### [TESTO DI STUDIO]
E un’altra atleta, Agnese Rossi, ha allo stesso modo confidato il proprio disappunto a Feminist Post: “Lo spirito sportivo prevede di riconoscere quando ci sono atlete più forti, ma la competizione deve avvenire con il rispetto della categoria: con atlete dello stesso sesso, non con chi ha mantenuto corpo da uomo“.
Il testosterone, le medicine, la transizione
Difendendo il proprio diritto di gareggiare tra le donne, tuttavia, la velocista paralimpica transgender ha spiegato al Corriere di doversi attenere a un preciso regolamento. “I livelli di testosterone devono essere bassi e ogni settimana faccio gli esami del sangue. Chi parla a vanvera non sa che mi sottopongo alla terapia ormonale femminilizzante, che ti distrugge. Assumo medicine antitumorali, che abbassano emoglobina e ematocrito: ho freddo, ingrasso, ho le mani gonfie, dolori“, ha affermato, raccontando anche i disagi nel periodo della transizione. “Dovevo correre con i maschi e non me la sentivo. Ci sono voluti cinque anni per essere riabilitata in questa società che mi definiva non conforme“.
Il dibattito nel mondo sportivo
Valentina, che prima si chiamava Fabrizio e aveva un matrimonio da cui è nato suo figlio di 7 anni, aveva infatti iniziato la transizione nel 2018. Quel percorso l’avrebbe poi portata – sul fronte sportivo – a passare dalla categoria maschile a quella femminile. Ma, proprio in ambito agonistico, il tentativo di far passare questa situazione come ovvia non ci sembra del tutto corretto. Chi segue lo sport sa infatti che la questione è articolata e dibattuta. Il mondo sportivo da tempo si sta interrogando sul tema sull’eventuale “vantaggio biogico” che potrebbe agevolare le atlete trans rispetto alle competitor donne. Buttarla sulla discriminazione o sulla rivendicazioni di presunti diritti Lgbt sembra quasi un modo per non affrontare la controversa questione nei dettagli.

### [MATERIALE DI PARTENZA]
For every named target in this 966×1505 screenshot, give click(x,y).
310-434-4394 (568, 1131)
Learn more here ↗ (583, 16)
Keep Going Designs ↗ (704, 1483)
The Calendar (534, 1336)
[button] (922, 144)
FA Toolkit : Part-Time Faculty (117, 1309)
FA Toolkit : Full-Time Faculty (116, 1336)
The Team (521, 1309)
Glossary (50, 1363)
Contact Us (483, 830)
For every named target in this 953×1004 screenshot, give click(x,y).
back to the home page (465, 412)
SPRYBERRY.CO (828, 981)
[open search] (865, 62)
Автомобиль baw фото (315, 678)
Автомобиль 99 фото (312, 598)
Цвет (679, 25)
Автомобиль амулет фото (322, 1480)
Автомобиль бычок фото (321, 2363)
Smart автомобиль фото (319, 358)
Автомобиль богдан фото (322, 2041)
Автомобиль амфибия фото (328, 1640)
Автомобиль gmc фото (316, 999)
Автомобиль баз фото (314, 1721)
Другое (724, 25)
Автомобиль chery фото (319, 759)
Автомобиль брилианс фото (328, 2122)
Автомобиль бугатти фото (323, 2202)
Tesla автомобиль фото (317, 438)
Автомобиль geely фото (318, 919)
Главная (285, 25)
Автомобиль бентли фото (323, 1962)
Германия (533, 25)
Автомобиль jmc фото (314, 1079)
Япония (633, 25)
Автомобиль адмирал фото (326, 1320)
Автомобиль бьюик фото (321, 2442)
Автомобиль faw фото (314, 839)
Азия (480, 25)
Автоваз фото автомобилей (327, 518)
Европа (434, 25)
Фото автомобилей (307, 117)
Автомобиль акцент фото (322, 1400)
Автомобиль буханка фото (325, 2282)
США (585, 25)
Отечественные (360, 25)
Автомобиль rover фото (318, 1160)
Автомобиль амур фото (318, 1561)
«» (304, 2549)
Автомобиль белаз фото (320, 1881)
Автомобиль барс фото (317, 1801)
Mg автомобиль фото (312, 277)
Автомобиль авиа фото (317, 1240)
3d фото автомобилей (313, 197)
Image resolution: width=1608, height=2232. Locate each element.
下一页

### [CONSEGNA OPERATIVA 1]
Nel testo sulla velocista paralimpica, perché l'atleta si sottopone ogni settimana agli esami del sangue? Rispondi in una o due frasi.
### [CONSEGNA OPERATIVA 2]
Fornisci il seguito del testo sulla velocista paralimpica, a partire dalla frase successiva all'ultima riportata.

### [RISULTATO ATTESO 1]
Gli esami servono a verificare i livelli di testosterone, che il regolamento a cui l'atleta deve attenersi per gareggiare tra le donne impone di mantenere bassi.

### [RISULTATO ATTESO 2]
Lo scorso giugno, ad esempio, la Federazione internazionale di nuoto (Fina) aveva votato contro la possibilità alle atlete transgender di gareggiare nelle competizioni d’élite femminili. Secondo le nuove direttive, per accedervi le nuotatrici devono avere completato la transizione di genere entro i 12 anni, eventualità abbastanza remota visti i tempi tecnici e psicologici che necessita tale percorso. La decisione aveva riguardato nell’immediato la nuotatrice Lia Thomas, entrata nella squadra femminile. E già nel 2019 l’ex tennista americana Martina Navratilova, lesbica e icona gay, aveva criticato duramente la partecipazione di atlete transgender alle competizioni femminili. “Una pratica folle, un vero imbroglio“, disse. Non mancarono le polemiche.
Valentina Petrillo, le prossime gare: “Punto alle olimpiadi”
In Italia, intanto, Valentina Petrillo pensa già ai prossimi traguardi sportivi e domenica sarà in posta ai campionati mondiali indoor a Torun, in Polonia. “Sono già arrivati messaggi aggressivi al comitato organizzatore ed è stata allertata la sicurezza. Ho paura di ritorsioni nei miei confronti. Potrebbero farmi di tutto, anche uno sgambetto. Non deve accadere: a luglio, a Parigi, voglio qualificarmi per le Olimpiadi”, ha lamentato la velocista, sulla quale è stato realizzato anche un docufilm. A tornare a correre saranno probabilmente anche le polemiche.